TASK GOAL: Return every one of the rows below word for word, with no changes.

######

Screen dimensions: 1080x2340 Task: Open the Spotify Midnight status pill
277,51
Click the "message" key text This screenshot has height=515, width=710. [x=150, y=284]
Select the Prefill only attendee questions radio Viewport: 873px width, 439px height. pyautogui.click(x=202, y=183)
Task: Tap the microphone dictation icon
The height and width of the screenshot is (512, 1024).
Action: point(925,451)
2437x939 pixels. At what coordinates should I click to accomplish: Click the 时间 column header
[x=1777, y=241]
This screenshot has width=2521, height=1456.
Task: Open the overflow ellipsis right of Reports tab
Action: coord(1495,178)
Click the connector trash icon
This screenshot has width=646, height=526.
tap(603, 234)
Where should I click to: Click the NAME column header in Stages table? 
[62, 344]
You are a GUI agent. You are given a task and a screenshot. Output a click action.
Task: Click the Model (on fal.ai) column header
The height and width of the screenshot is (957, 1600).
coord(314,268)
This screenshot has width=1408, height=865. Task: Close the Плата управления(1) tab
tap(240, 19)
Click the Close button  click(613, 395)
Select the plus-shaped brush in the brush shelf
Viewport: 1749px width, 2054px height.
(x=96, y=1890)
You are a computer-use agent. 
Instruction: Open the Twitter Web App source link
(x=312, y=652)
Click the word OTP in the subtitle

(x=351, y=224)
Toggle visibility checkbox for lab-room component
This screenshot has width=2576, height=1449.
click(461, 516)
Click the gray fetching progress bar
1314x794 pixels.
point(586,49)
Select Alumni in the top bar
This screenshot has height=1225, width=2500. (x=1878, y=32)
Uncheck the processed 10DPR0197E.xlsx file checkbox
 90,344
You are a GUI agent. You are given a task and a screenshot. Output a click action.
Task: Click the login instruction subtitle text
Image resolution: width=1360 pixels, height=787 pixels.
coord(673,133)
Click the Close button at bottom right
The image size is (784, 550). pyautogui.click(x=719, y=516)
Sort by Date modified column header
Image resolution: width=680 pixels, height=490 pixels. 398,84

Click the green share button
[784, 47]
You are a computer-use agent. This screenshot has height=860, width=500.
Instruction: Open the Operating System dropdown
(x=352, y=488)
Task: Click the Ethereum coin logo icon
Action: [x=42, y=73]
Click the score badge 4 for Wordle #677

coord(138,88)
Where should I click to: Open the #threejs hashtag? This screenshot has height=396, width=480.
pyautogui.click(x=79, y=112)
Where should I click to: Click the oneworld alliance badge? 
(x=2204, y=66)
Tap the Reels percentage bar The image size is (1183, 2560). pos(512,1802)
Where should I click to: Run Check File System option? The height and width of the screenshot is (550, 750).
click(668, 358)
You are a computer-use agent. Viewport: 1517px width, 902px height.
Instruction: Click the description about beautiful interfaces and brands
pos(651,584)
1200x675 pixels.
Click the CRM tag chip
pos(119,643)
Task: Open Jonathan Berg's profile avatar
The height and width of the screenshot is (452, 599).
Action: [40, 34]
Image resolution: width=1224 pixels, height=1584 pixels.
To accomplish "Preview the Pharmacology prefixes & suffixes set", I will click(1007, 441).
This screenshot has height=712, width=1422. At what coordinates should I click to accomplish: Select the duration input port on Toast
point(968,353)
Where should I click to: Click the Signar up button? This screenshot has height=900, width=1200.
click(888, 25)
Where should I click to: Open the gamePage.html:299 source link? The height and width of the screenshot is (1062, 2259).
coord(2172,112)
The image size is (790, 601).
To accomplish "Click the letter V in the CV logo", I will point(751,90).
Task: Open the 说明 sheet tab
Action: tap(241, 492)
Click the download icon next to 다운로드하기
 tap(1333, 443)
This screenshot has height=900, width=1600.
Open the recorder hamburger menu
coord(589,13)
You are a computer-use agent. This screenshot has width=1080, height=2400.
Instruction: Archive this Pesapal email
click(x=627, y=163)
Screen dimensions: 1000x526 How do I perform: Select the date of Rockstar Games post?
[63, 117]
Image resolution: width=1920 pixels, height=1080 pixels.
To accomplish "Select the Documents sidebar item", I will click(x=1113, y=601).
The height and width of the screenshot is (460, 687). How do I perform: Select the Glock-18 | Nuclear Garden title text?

######

COMPLETED TASK:
Screen dimensions: 1080x2340 Task: Open the Spotify Midnight status pill
277,51
Click the "message" key text This screenshot has height=515, width=710. [x=150, y=284]
Select the Prefill only attendee questions radio Viewport: 873px width, 439px height. pyautogui.click(x=202, y=183)
Task: Tap the microphone dictation icon
The height and width of the screenshot is (512, 1024).
Action: point(925,451)
2437x939 pixels. At what coordinates should I click to accomplish: Click the 时间 column header
[x=1777, y=241]
This screenshot has width=2521, height=1456.
Task: Open the overflow ellipsis right of Reports tab
Action: coord(1495,178)
Click the connector trash icon
This screenshot has width=646, height=526.
tap(603, 234)
Where should I click to: Click the NAME column header in Stages table? 
[62, 344]
You are a GUI agent. You are given a task and a screenshot. Output a click action.
Task: Click the Model (on fal.ai) column header
The height and width of the screenshot is (957, 1600).
coord(314,268)
This screenshot has width=1408, height=865. Task: Close the Плата управления(1) tab
tap(240, 19)
Click the Close button  click(613, 395)
Select the plus-shaped brush in the brush shelf
Viewport: 1749px width, 2054px height.
(x=96, y=1890)
You are a computer-use agent. 
Instruction: Open the Twitter Web App source link
(x=312, y=652)
Click the word OTP in the subtitle

(x=351, y=224)
Toggle visibility checkbox for lab-room component
This screenshot has width=2576, height=1449.
click(461, 516)
Click the gray fetching progress bar
1314x794 pixels.
point(586,49)
Select Alumni in the top bar
This screenshot has height=1225, width=2500. (x=1878, y=32)
Uncheck the processed 10DPR0197E.xlsx file checkbox
 90,344
You are a GUI agent. You are given a task and a screenshot. Output a click action.
Task: Click the login instruction subtitle text
Image resolution: width=1360 pixels, height=787 pixels.
coord(673,133)
Click the Close button at bottom right
The image size is (784, 550). pyautogui.click(x=719, y=516)
Sort by Date modified column header
Image resolution: width=680 pixels, height=490 pixels. 398,84

Click the green share button
[784, 47]
You are a computer-use agent. This screenshot has height=860, width=500.
Instruction: Open the Operating System dropdown
(x=352, y=488)
Task: Click the Ethereum coin logo icon
Action: [x=42, y=73]
Click the score badge 4 for Wordle #677

coord(138,88)
Where should I click to: Open the #threejs hashtag? This screenshot has height=396, width=480.
pyautogui.click(x=79, y=112)
Where should I click to: Click the oneworld alliance badge? 
(x=2204, y=66)
Tap the Reels percentage bar The image size is (1183, 2560). pos(512,1802)
Where should I click to: Run Check File System option? The height and width of the screenshot is (550, 750).
click(668, 358)
You are a computer-use agent. Viewport: 1517px width, 902px height.
Instruction: Click the description about beautiful interfaces and brands
pos(651,584)
1200x675 pixels.
Click the CRM tag chip
pos(119,643)
Task: Open Jonathan Berg's profile avatar
The height and width of the screenshot is (452, 599).
Action: [40, 34]
Image resolution: width=1224 pixels, height=1584 pixels.
To accomplish "Preview the Pharmacology prefixes & suffixes set", I will click(1007, 441).
This screenshot has height=712, width=1422. At what coordinates should I click to accomplish: Select the duration input port on Toast
point(968,353)
Where should I click to: Click the Signar up button? This screenshot has height=900, width=1200.
click(888, 25)
Where should I click to: Open the gamePage.html:299 source link? The height and width of the screenshot is (1062, 2259).
coord(2172,112)
The image size is (790, 601).
To accomplish "Click the letter V in the CV logo", I will point(751,90).
Task: Open the 说明 sheet tab
Action: tap(241, 492)
Click the download icon next to 다운로드하기
 tap(1333, 443)
This screenshot has height=900, width=1600.
Open the recorder hamburger menu
coord(589,13)
You are a computer-use agent. This screenshot has width=1080, height=2400.
Instruction: Archive this Pesapal email
click(x=627, y=163)
Screen dimensions: 1000x526 How do I perform: Select the date of Rockstar Games post?
[63, 117]
Image resolution: width=1920 pixels, height=1080 pixels.
To accomplish "Select the Documents sidebar item", I will click(x=1113, y=601).
The height and width of the screenshot is (460, 687). How do I perform: Select the Glock-18 | Nuclear Garden title text?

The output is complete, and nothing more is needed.